Dans les états hypertensifs, interviennent la fréquence et le débit cardiaques, le volume sanguin, la résistance vasculaire périphérique.
Chez le jeune, l’hypertension peut être modérée, inconstante, labile; elle est provoquée par une augmentation, par tachycardie, du débit cardiaque et par augmentation de la résistance vasculaire. L’équilibre réflexogène est déplacé vers le haut.
L’hypertension réno-vasculaire est observée dans la sténose fibreuse ou athéromateuse ou dans l’anévrisme d’une artère rénale ou d’une de ses branches; elle est due à une élévation de la résistance vasculaire périphérique, le volume sanguin et le débit cardiaque restant constants en valeur absolue. Le fonctionnement des zones réflexogènes est intègre.
L’hypertension artérielle est constatée dans le syndrome de Cushing (hypercorticisme) et dans le syndrome de Conn (adénome sécrétant de la corticosurrénale). La sécrétion excessive de cortisol et d’aldostérone détermine la rétention de sodium, l’hypervolémie, la contraction des fibres lisses artériolaires et l’élévation de la résistance vasculaire périphérique. Les zones réflexogènes sont déréglées.
Certaines familles présentent héréditairement une propension à l’hypertension artérielle.
Au-dessus de 95mmHg à la diastole et de 160mmHg à la systole, s’installe l’hypertension artérielle.
PRINCIPAUX ANTIHYPERTENSEURS
Plusieurs groupes pharmacologiques sont utilisés dans l’hypertension. À côté de sédatifs nerveux tels que les barbituriques ou les tranquillisants, on classe les antihypertenseurs actifs sur le système nerveux adrénergique, les antihypertenseurs par action sur la fibre lisse vasculaire, les antihypertenseurs par action sur la diurèse. Certains antihypertenseurs peuvent être associés.
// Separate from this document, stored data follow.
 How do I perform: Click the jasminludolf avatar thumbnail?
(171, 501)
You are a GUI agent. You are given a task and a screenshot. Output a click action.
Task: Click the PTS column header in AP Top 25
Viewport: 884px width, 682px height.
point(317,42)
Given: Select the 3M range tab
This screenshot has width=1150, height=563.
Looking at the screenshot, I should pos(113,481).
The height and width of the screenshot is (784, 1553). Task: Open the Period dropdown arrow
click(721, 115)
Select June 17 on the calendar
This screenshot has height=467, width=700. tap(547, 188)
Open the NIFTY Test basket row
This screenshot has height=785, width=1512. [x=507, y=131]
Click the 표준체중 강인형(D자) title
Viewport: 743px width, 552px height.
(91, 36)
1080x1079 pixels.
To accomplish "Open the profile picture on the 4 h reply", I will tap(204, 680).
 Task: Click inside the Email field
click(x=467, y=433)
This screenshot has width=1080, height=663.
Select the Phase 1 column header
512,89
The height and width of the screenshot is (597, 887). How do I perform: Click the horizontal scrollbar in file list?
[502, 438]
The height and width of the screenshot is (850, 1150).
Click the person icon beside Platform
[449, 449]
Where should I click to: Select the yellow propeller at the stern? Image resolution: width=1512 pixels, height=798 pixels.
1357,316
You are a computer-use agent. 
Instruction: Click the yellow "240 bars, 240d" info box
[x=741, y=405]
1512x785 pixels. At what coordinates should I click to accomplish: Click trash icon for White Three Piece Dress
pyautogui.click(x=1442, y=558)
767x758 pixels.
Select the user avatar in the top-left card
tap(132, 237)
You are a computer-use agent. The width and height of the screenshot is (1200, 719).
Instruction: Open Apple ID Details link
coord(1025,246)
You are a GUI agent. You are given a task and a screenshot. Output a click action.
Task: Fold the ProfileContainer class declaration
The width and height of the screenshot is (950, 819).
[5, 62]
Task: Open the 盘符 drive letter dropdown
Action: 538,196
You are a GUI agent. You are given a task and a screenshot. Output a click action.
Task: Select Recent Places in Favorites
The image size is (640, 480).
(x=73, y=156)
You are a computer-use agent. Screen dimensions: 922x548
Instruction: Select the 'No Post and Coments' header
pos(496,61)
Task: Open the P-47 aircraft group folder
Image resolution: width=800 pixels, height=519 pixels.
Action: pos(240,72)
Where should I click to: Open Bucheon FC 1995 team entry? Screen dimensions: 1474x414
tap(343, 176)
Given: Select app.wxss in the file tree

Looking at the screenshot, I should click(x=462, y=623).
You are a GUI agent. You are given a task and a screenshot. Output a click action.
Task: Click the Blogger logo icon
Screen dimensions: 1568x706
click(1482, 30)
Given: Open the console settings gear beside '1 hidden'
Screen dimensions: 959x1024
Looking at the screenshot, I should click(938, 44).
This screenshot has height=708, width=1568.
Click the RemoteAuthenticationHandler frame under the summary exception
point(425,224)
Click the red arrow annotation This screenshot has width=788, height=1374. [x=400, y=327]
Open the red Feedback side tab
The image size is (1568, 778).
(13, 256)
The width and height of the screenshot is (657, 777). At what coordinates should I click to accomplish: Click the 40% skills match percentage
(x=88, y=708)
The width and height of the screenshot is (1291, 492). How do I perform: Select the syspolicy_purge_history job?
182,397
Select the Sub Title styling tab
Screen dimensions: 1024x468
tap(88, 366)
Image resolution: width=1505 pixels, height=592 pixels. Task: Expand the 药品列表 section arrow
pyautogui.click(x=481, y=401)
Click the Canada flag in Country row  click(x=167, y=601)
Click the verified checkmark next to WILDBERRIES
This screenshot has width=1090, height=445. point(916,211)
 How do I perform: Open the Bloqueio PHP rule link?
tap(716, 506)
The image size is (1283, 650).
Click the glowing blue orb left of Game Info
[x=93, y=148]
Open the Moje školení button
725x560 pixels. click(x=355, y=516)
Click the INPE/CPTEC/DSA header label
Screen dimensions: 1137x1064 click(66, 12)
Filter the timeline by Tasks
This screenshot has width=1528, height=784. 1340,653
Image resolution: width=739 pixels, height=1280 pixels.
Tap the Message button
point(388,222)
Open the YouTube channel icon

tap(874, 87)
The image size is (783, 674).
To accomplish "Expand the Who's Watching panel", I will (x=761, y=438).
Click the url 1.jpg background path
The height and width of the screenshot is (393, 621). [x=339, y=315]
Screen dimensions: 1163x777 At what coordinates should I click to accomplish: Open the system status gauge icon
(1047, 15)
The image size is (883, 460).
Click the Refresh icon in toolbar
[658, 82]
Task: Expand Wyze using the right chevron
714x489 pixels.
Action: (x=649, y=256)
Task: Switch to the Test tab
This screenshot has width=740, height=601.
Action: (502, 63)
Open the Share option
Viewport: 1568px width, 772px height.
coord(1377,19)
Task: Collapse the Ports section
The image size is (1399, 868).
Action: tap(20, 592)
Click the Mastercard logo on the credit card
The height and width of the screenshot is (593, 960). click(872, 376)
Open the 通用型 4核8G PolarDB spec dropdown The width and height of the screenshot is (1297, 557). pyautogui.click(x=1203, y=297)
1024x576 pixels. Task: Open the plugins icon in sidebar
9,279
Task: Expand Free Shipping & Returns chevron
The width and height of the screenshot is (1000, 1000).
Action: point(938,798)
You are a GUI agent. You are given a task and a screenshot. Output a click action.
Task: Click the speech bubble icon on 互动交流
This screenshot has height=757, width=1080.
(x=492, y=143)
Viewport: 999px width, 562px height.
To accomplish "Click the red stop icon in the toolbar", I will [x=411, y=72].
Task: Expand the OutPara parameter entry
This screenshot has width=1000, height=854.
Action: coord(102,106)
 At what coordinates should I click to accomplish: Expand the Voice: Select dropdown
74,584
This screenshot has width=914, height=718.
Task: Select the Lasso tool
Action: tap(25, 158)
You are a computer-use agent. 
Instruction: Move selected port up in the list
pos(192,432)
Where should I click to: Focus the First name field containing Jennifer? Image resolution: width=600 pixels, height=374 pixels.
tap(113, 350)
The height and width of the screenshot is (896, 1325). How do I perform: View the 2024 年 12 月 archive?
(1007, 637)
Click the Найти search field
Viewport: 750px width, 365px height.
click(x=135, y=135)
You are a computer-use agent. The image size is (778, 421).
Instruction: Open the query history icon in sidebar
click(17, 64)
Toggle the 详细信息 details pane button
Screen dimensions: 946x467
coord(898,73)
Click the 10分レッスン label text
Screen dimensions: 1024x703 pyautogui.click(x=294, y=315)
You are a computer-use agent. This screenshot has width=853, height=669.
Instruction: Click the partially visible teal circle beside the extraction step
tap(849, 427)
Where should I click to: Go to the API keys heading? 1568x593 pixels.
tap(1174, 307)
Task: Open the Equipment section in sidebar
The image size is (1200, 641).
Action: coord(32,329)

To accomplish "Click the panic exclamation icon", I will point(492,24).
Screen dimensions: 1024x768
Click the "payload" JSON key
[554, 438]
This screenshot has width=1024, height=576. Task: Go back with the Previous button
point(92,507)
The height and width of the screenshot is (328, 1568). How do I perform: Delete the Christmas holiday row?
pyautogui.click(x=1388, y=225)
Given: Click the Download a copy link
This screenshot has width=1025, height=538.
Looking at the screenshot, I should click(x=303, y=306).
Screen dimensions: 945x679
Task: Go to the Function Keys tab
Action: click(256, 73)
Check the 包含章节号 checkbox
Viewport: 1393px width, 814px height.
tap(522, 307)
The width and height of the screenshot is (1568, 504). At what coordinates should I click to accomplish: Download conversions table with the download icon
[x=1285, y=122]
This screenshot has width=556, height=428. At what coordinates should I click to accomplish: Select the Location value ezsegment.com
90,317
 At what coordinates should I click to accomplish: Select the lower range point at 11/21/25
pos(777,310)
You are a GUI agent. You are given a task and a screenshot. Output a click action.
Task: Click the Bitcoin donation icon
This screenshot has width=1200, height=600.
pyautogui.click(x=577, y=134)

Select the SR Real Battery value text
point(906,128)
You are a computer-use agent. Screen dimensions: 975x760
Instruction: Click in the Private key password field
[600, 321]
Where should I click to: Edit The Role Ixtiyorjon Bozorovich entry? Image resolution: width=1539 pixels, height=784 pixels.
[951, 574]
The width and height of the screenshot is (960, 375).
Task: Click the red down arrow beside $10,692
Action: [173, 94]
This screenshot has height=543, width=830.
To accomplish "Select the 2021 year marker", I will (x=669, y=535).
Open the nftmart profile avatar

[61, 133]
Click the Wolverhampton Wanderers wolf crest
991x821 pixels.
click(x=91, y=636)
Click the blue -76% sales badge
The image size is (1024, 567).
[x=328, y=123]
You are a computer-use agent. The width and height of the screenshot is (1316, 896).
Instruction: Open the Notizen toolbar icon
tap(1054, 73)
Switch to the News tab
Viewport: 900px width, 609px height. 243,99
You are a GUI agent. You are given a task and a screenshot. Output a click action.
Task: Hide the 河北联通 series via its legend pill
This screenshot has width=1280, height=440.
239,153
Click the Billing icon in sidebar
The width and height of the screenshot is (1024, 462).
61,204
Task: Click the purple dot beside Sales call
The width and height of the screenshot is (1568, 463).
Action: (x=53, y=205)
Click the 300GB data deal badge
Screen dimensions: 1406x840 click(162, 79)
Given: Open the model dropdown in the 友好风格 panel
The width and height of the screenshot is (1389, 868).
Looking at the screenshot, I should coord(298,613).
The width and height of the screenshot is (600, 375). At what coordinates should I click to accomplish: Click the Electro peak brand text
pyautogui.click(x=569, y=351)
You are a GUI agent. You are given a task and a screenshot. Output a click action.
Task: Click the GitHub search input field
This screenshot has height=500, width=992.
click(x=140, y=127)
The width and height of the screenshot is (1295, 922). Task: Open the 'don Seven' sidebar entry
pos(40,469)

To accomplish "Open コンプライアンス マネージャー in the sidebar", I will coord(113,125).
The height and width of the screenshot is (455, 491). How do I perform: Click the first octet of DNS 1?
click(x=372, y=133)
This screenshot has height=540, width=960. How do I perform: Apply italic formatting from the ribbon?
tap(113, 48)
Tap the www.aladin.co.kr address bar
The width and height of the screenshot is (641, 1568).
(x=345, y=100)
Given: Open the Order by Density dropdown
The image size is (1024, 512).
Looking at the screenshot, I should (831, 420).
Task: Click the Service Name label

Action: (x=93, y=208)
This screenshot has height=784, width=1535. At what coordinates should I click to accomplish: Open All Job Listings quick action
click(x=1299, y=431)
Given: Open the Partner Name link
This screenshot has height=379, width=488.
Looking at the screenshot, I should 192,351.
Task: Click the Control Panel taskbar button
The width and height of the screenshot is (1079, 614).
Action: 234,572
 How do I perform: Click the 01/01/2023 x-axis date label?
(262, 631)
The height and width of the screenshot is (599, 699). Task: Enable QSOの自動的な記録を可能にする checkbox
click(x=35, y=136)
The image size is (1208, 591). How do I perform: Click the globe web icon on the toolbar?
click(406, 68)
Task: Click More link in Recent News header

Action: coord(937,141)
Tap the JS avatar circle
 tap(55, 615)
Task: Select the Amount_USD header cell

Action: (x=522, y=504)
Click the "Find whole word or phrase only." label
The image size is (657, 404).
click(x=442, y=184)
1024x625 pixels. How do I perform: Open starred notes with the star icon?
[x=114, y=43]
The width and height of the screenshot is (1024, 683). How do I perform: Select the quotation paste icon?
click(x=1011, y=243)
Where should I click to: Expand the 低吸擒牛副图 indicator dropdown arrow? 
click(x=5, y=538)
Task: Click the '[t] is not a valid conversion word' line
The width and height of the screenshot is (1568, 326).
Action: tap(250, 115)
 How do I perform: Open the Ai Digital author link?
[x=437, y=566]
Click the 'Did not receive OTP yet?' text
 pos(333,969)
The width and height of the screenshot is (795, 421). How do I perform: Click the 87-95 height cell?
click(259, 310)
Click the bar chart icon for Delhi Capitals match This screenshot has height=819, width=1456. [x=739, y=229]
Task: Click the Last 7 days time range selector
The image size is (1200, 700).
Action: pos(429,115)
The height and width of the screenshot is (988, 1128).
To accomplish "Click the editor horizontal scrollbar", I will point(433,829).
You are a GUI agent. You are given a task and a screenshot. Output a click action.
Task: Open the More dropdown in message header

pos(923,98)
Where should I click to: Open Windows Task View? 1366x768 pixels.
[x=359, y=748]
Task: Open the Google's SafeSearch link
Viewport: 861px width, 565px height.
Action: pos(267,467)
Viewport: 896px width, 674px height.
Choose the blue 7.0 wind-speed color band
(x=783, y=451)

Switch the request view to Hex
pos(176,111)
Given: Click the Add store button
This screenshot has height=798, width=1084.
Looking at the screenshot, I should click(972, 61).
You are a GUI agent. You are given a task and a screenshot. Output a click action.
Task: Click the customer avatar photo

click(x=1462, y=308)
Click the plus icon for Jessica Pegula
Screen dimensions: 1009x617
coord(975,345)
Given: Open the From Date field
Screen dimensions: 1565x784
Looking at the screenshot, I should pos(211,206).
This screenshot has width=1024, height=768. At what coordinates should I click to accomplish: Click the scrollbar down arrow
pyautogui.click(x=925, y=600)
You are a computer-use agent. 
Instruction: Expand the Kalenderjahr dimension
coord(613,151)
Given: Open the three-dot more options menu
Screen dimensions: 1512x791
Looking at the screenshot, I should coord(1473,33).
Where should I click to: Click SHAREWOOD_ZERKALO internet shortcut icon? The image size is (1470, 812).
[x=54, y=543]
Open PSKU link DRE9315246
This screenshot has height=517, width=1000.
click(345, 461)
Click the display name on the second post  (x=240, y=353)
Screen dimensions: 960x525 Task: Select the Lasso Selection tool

Nous énumérerons ci-après les principaux antihypertenseurs déjà étudiés dans les groupes pharmacologiques.
Antihypertenseurs actifs sur le système adrénergique
Par diminution de la noradrénaline endogène ou par blocage de la transmission sympathique, on diminue l’hypertension.
Clonidine. Catapressan
La clonidine stimule les récepteurs adrénergiques alpha du bulbe et de la moelle épinière. Elle inhibe au niveau central le tonus sympathique. Le débit et le rythme cardiaque sont diminués alors que la résistance vasculaire périphérique n’est pas modifiée. Elle est administrée aux doses orales de 0,15 à 0,6mg/j.